## Work instructions
1. In the art weekend account, why did the group skip Mjellby Konstmuseum? Answer in one to three sentences.
2. Please reproduce the art weekend account word for word, from "Once we’d got" through "great looking exhibition on.", inclusive.
3. According to the art weekend account, where was the new Thomas Frisk exhibition held?

## Passage provided
On to Eva Norrgren at the apple farm, where I had a narrow escape. She had a lovely – and small and not too expensive – picture I liked. Luckily it had already been sold. Nice looking farm building, which was at least as much fun to see as the art.

We finished the day at Helmut Witt’s ceramics workshop. Daughter and I both eyed up the large mugs. We have the ‘smaller’ ones already, but clearly felt thirsty enough to want a larger version.

So we went to Göstas for afternoon tea with a sea view, in the sunshine. It’s not always nice, but this time it was perfect. Good tea and nice cake, and everyone got what they wanted. We wouldn’t have minded taking the furniture home with us, but resisted the urge.

The next day we looked at the art at Särdals Kvarn, even though it wasn’t part of the weekend event. We had more tea, in more nice surroundings. And then we went to see Thomas and Ulla Frisk and their art, which is always a highlight for me. Thomas paints large oils, and we don’t have room for more, even though I’d happily build a wall down the middle of a room just to hang one of his grey, industrial oil paintings. Or maybe a wash basin. I already have the toilet.

Thomas Frisk

Once we’d got this far we found we’d overdosed on the art and the teas. There were plenty more places to go, but we had no energy left for anything. Not even for Mjellby Konstmuseum. Even though it was free entry, and it had a great looking exhibition on.

Another year, another Ascension.

Frisk-ier than ever

When Daughter saw the prices asked for Thomas Frisk’s art today, she came to the conclusion that ‘she could do that too’. I was less surprised, because Thomas is good, and he has to have money to live. Unfortunately, so do we, so no buying.

We needed to entertain GP Cousin and Swiss Lady, which is why I suggested the new Thomas Frisk exhibition in Halmstad, at Galleri Art-On. I’m only ever a ‘little girl’ to GP Cousin, so he might well have had his doubts about my suggestion, but I think he was won over. It’s an excellent exhibition, and I’d struggle to pick a single piece I wouldn’t want to own.

There were ones that I absolutely loved, but all were good.

## Gathered data entries
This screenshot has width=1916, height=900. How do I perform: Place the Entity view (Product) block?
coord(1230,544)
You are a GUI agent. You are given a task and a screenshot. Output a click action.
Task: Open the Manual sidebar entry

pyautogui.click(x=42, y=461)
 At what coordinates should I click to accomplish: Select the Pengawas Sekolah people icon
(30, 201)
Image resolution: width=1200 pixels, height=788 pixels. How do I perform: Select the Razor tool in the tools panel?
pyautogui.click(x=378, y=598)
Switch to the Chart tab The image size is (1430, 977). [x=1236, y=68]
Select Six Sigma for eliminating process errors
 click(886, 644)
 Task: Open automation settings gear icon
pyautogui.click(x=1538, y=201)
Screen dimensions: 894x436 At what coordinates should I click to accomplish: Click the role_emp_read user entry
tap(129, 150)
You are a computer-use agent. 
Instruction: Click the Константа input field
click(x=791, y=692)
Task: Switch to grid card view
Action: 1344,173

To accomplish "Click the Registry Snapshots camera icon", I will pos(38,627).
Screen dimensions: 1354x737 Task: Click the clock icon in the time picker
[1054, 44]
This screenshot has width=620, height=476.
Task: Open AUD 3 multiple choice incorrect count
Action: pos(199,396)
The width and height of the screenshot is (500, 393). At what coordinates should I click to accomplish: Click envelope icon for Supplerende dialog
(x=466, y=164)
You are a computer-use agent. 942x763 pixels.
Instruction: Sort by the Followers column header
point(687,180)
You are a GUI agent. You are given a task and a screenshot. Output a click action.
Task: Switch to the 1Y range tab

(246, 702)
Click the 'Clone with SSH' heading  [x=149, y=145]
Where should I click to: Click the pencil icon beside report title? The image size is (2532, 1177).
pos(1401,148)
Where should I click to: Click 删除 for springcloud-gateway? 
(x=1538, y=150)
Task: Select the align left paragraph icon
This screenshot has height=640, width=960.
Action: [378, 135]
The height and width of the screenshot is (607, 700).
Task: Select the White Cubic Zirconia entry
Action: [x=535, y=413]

## Per-task answers
1. They skipped it because they had overdosed on art and tea and had no energy left for anything. They passed it up even though entry was free and it had a great-looking exhibition on.

2.
Once we’d got this far we found we’d overdosed on the art and the teas. There were plenty more places to go, but we had no energy left for anything. Not even for Mjellby Konstmuseum. Even though it was free entry, and it had a great looking exhibition on.

3. At Galleri Art-On in Halmstad.